In the last issue, I wrote about “Occupy Wall Street”. Now, their slogan, “We are the 99 percent”, has been used in Korean politics as well. So I want to explain why they call themselves “the 99 percent.”
First of all, we have to understand the concept of “noblesse oblige”. It usually means that those with wealth, power and prestige must accept their responsibilities and act in a way that is worthy of their position.
Those who call themselves the 99 percent want and hope that those who have the most will carry out their responsibilities. The demand for commission reductions by credit card companies are a typical case. Most credit card companies make earnings of to two trillion won from credit card commissions.
The 99 percent are saying that we want to reduce the commission rate for using credit cards. And that is appropriate, because the companies earn revenue using a payment system devised by the government, so some of this money should revert to society.
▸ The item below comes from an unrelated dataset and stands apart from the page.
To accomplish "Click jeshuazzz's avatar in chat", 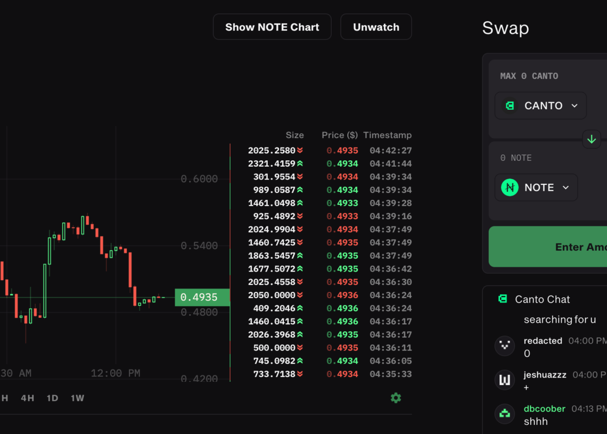I will (504, 380).
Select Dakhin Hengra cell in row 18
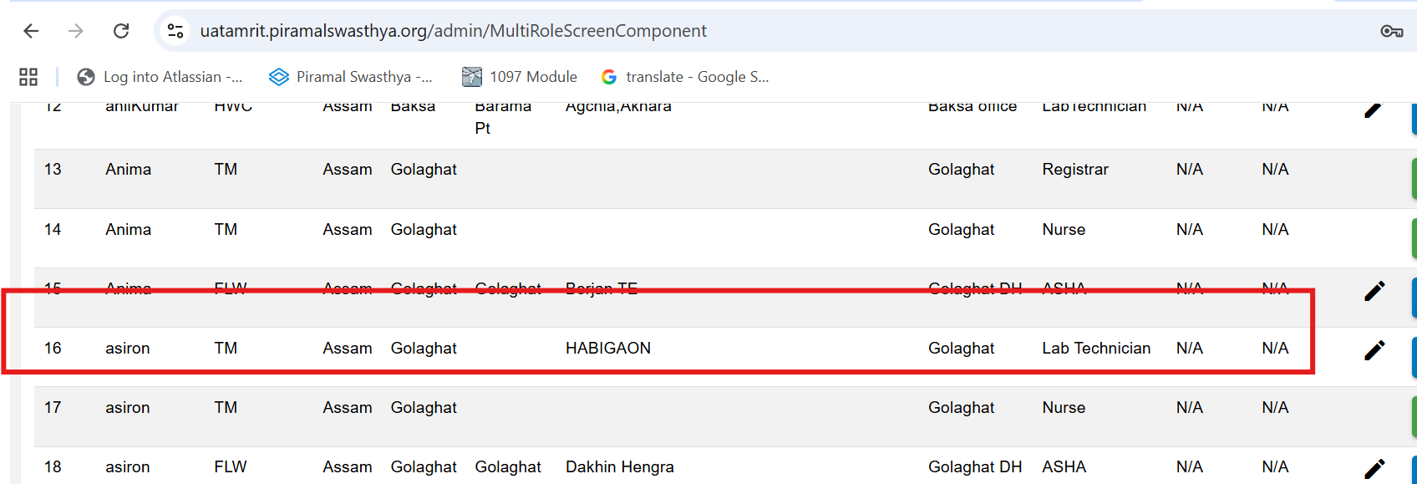This screenshot has width=1417, height=484. click(619, 467)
Notwithstanding the 99 percent’s demand, the 1 percent are not showing any action. On the contrary, they say they will reduce card benefits to customers. Their claim is that if they have to cut the commission rate of credit card use, they will have no choice but to cut benefits to customers because the benefits are paid for from the commissions.
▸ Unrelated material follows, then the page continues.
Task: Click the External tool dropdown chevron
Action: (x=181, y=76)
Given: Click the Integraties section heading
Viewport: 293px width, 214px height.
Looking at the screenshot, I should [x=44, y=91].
I have often seen many companies’ promotion materials to inform us of their social-minded activities. When I see the promotion materials, I think they are putting their shoulders to the wheel to fulfill their sense of noblesse oblige. On the other hand, I think this demeanor is not wrong because they are merchants who pursue huge profits.
A comedian recently said in his routine, “If you dishonor this social duty, you are not taken into police custody. It is not the law, just a custom.” If all those who have wealth think that way, is “noblesse oblige” feasible?